Quand je suis arrivé en France, je me suis souvenu de cet épisode. Je me suis appliqué et j'ai écrit une longue lettre au secrétaire général de l'ONU. Je lui ai raconté ce que j'avais vécu : je concluais en demandant pourquoi rien de sérieux n'avait été entrepris pour le Cambodge. Pourquoi j'avais été si seul, moi l'orphelin et l'enfant. Pourquoi l'inaction était impardonnable. Pourquoi nul ne pouvait vivre avec ma mémoire.
Je n'ai jamais reçu de réponse de sa part. Rien. Pas même un simple mot officiel.

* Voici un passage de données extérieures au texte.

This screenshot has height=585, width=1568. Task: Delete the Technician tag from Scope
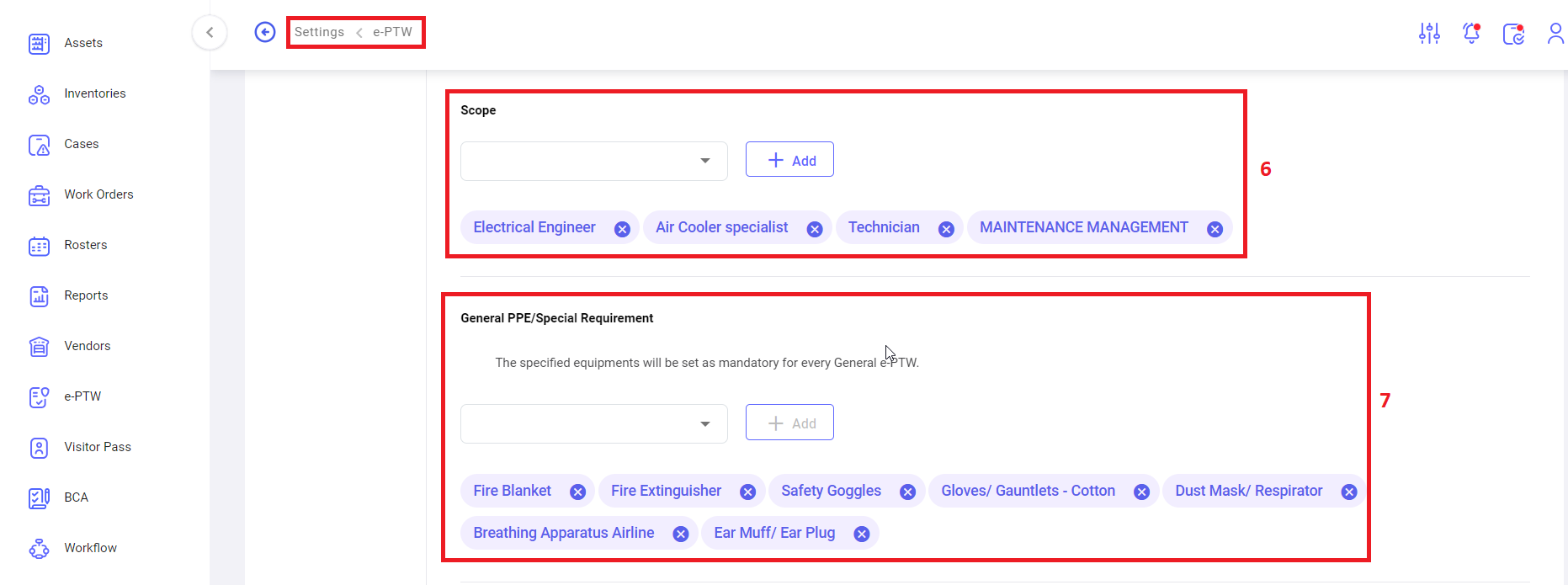[946, 229]
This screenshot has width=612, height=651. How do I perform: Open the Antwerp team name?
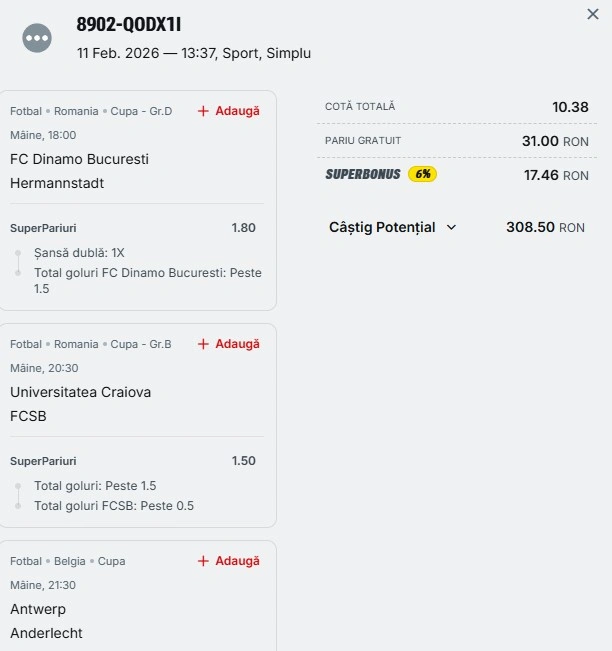click(x=38, y=609)
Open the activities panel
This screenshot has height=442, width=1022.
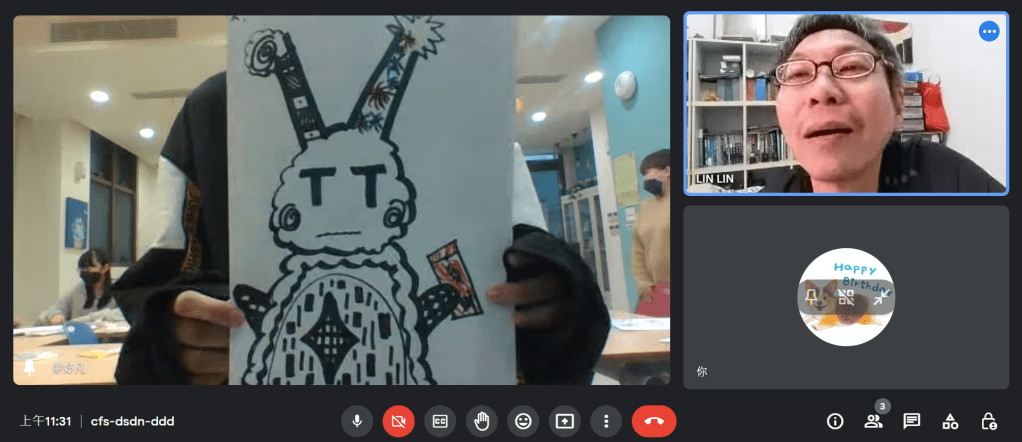point(950,421)
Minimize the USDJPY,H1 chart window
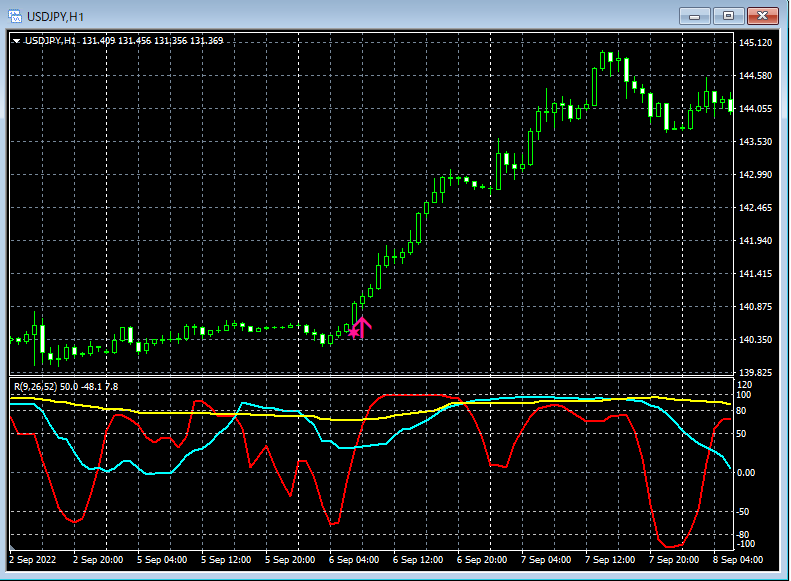This screenshot has height=581, width=791. click(696, 15)
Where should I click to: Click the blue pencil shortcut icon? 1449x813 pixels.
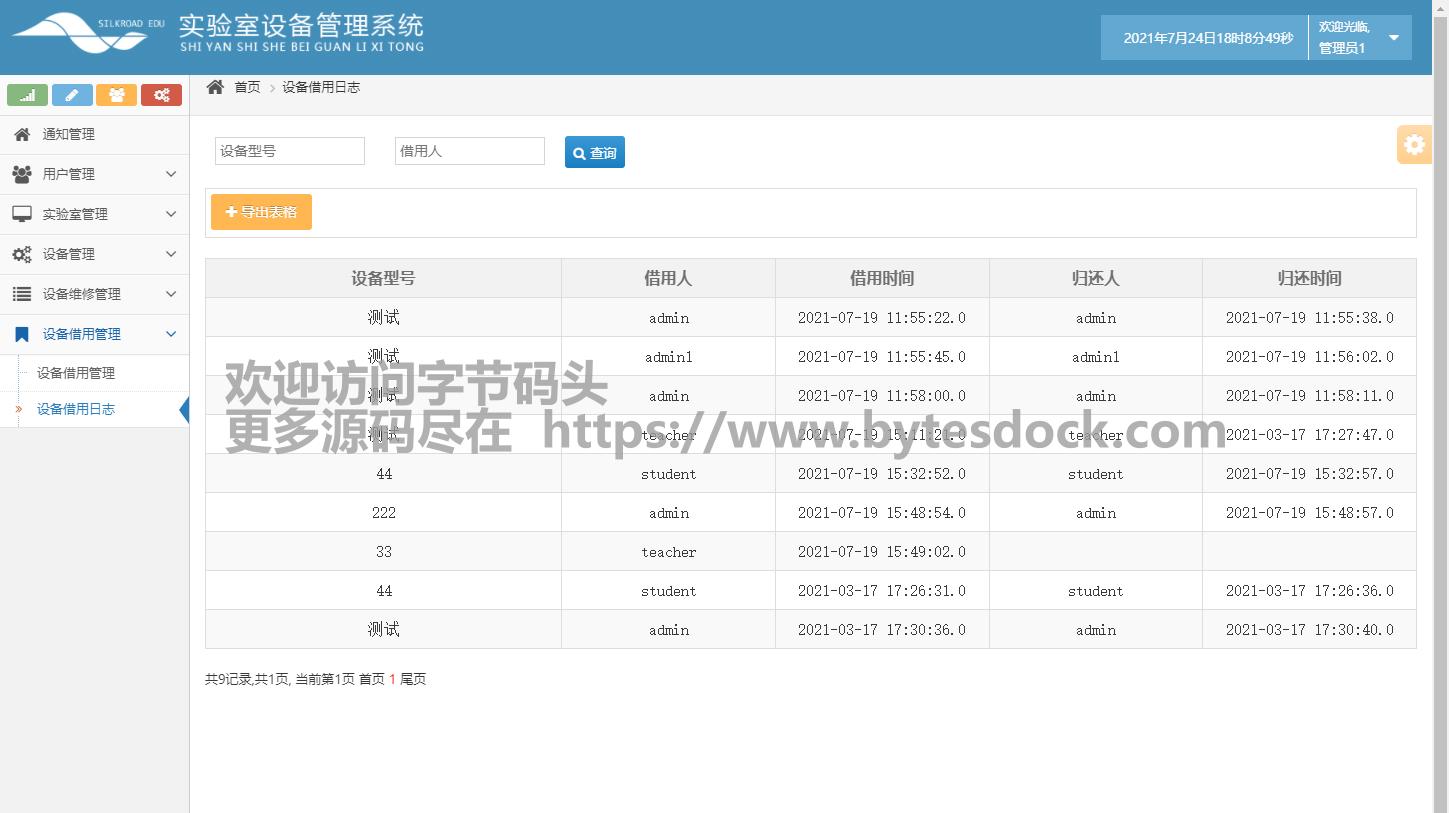(72, 95)
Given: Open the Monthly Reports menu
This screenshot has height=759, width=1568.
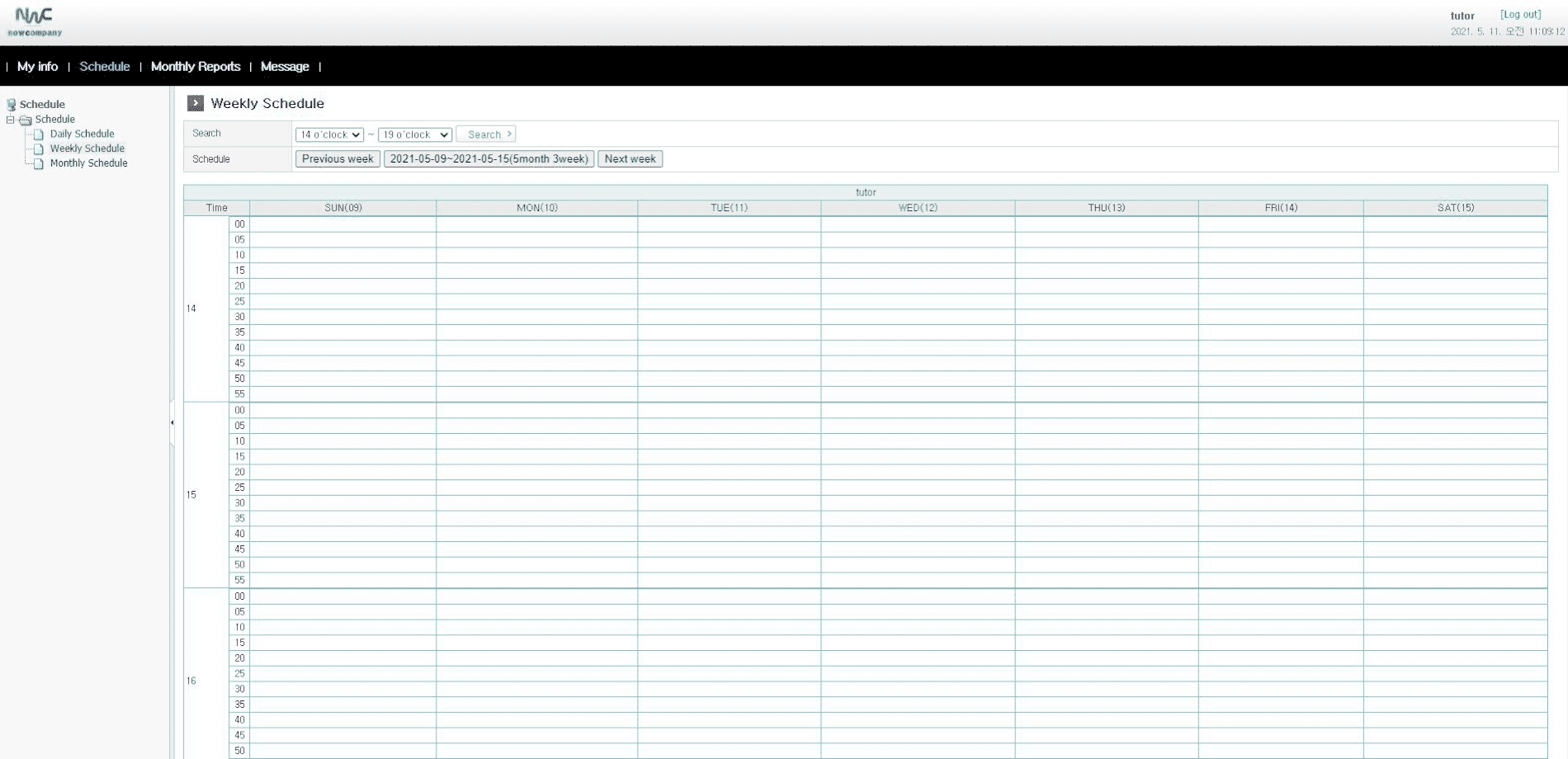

Le jeune garçon blessé que j'étais n'a pas accepté ce silence : l'adulte que je suis, moins encore.
Qui était secrétaire général de l'ONU en 1979, et depuis 1971 ? Kurt Waldheim, qui fut soldat sous les ordres du "boucher des Balkans", à partir d'octobre 1943, et eut sans doute un rôle dans la sanglante opération Kozara. Sans doute pas un criminel de guerre. Ni un nazi. Mais certainement pas un homme de paix. Alors aujourd'hui, je donne le nom de celui qui fut à ce poste influent, ce nom de compromission et de lâcheté.